▸ **Exercise brief**:
Using the records below, repeat exactly the lines from the one holding "[Watch course preview] (333, 168)" through the one holding "Marketing (306, 2559)", both ends included, and no others.

▸ **Supplied material**:

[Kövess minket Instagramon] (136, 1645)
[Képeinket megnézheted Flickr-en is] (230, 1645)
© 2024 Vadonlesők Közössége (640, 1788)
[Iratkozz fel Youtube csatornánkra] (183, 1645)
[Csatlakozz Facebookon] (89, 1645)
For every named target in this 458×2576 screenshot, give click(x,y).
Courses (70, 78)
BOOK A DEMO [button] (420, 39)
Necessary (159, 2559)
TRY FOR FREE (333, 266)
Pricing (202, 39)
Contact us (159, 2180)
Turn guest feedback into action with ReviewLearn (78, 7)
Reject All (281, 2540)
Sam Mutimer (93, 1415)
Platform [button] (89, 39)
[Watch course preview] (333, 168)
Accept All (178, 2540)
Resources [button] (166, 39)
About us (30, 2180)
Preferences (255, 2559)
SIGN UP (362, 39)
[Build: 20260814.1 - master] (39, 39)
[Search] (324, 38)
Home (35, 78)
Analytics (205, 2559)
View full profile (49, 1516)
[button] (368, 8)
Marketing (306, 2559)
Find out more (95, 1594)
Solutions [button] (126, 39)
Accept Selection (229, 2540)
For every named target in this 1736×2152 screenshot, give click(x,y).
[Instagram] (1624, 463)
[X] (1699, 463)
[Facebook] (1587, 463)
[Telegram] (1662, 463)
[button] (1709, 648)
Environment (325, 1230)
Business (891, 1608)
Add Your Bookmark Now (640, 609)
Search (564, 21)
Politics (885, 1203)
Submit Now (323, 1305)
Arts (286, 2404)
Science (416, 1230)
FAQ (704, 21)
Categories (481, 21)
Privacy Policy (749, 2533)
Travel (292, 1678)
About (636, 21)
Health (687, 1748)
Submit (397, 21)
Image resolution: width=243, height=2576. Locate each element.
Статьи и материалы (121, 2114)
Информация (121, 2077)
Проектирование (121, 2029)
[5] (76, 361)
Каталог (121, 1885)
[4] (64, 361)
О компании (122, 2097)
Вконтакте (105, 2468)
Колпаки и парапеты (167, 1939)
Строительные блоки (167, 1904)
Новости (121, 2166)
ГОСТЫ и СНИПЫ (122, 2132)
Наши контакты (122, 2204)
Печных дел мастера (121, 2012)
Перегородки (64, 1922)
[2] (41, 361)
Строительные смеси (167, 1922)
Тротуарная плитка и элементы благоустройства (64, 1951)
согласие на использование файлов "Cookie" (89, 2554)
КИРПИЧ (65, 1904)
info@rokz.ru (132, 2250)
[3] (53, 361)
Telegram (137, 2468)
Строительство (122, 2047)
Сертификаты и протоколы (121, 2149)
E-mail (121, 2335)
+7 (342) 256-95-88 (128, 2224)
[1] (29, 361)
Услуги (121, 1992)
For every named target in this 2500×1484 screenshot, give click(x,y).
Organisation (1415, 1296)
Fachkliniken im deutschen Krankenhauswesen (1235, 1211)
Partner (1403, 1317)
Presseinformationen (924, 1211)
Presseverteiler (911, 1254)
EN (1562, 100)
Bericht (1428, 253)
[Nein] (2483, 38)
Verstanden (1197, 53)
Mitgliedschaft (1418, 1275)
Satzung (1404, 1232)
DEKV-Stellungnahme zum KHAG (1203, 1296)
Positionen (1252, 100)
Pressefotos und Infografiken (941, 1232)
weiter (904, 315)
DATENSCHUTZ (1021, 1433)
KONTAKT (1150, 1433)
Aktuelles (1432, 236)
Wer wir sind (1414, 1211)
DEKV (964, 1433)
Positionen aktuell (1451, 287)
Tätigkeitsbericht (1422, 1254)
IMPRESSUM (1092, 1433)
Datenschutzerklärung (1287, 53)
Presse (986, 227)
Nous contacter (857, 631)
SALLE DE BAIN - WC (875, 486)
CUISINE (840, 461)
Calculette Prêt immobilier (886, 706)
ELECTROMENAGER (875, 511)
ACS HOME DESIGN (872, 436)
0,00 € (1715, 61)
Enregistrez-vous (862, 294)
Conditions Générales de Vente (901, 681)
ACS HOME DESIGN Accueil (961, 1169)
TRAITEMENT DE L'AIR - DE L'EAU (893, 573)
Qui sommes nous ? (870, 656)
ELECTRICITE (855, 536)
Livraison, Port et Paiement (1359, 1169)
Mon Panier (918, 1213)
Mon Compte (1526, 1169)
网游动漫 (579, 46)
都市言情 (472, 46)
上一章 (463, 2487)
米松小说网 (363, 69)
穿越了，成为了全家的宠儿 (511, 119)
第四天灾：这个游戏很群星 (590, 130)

▸ **Response for this exercise**:
[Watch course preview] (333, 168)
Accept All (178, 2540)
Resources [button] (166, 39)
About us (30, 2180)
Preferences (255, 2559)
SIGN UP (362, 39)
[Build: 20260814.1 - master] (39, 39)
[Search] (324, 38)
Home (35, 78)
Analytics (205, 2559)
View full profile (49, 1516)
[button] (368, 8)
Marketing (306, 2559)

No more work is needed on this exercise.